Dia mengungkap, sejak 2014 LIGHTcoach Corporate Wellness Program menjadi salah satu pendekatan yang diadopsi sejumlah perusahaan di Indonesia untuk menangani masalah obesitas di tempat kerja. Program ini mencakup pendampingan penurunan berat badan selama 90 hari oleh ahli gizi serta dukungan kesehatan mental melalui psikolog. Inisiatif tersebut merupakan pengembangan dari metode LIGHTweight yang sebelumnya diterapkan di klinik LIGHThouse—pusat pengendalian berat badan yang telah beroperasi lebih dari 20 tahun di Indonesia.
“Program ini hadir sebagai jawaban atas tantangan nyata yang dihadapi banyak perusahaan saat ini: penurunan produktivitas akibat kondisi kesehatan karyawan yang menurun akibat obesitas dan kelelahan mental,” ujar Anna. Ia menambahkan bahwa keberhasilan sebuah program terletak pada pendekatan menyeluruh dan berkelanjutan yang tidak hanya fokus pada angka timbangan, tetapi juga transformasi gaya hidup dan motivasi kerja.
Langkah-langkah konkret seperti pemeriksaan kesehatan rutin, edukasi gizi, serta pelatihan membaca label makanan menjadi bagian dari program ini.

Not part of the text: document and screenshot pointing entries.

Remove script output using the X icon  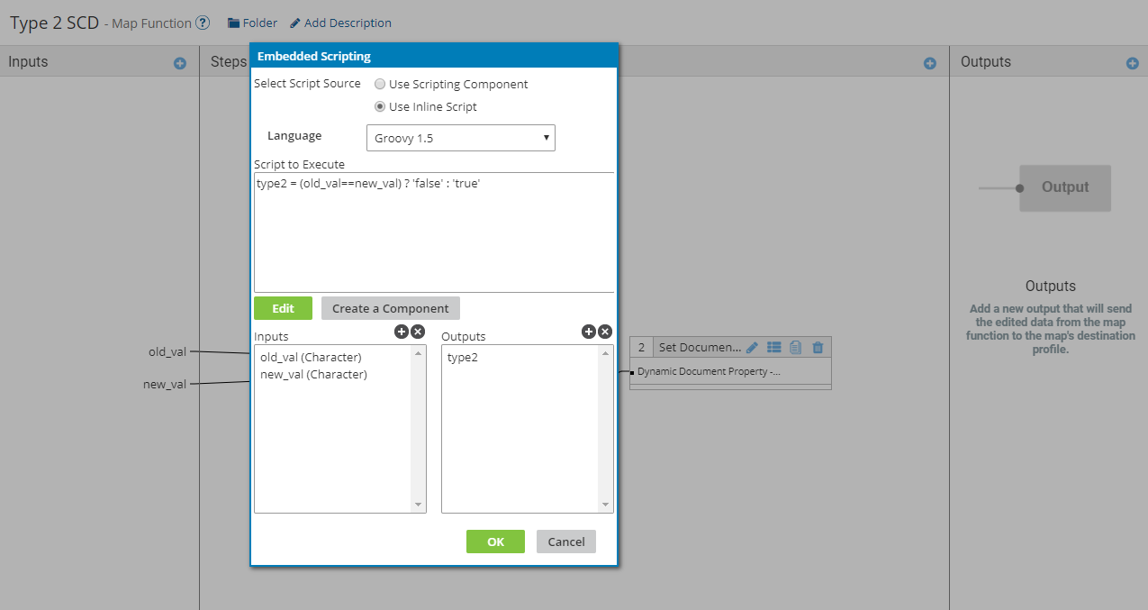[x=605, y=332]
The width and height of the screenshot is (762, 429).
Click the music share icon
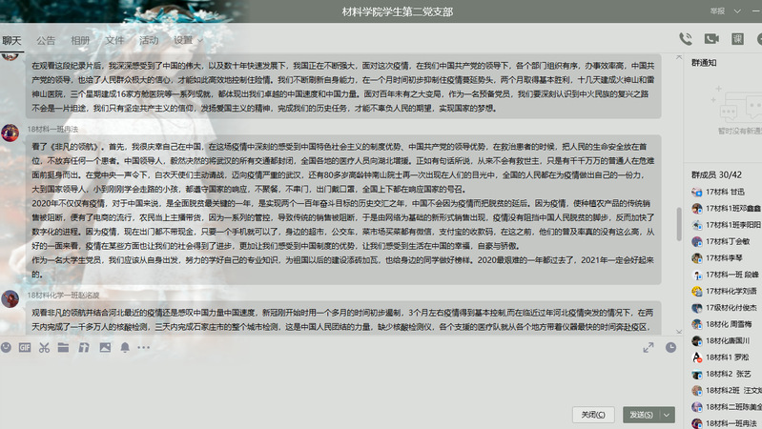click(83, 348)
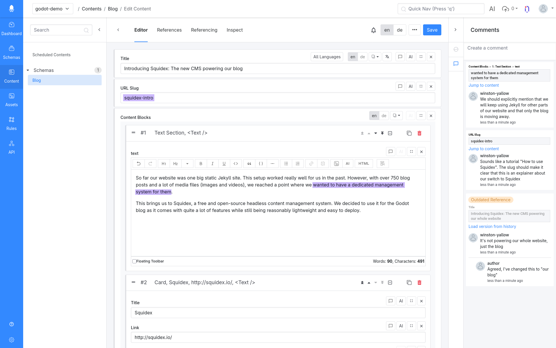
Task: Click Load version from history link
Action: pyautogui.click(x=492, y=226)
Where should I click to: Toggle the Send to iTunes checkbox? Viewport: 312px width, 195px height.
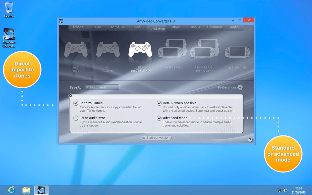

LIGHTcoach juga memfasilitasi Weight Loss Program berbasis modul yang telah teruji secara klinis. Perusahaan yang menerapkan program ini berharap dapat menekan angka ketidakhadiran, mengurangi biaya asuransi kesehatan, dan meningkatkan efisiensi kerja karyawan.
Melihat gelombang data dan tantangan yang kian kompleks, jelas bahwa obesitas di tempat kerja bukan masalah sepele. Hal itu bisa memicu turunnya produktivitas dan daya saing tenaga kerja akan kian melemah. Dalam konteks ini, Corporate Wellness Program bukan sekadar inisiatif tambahan, tetapi menjadi bagian esensial dari strategi keberlanjutan perusahaan di era modern.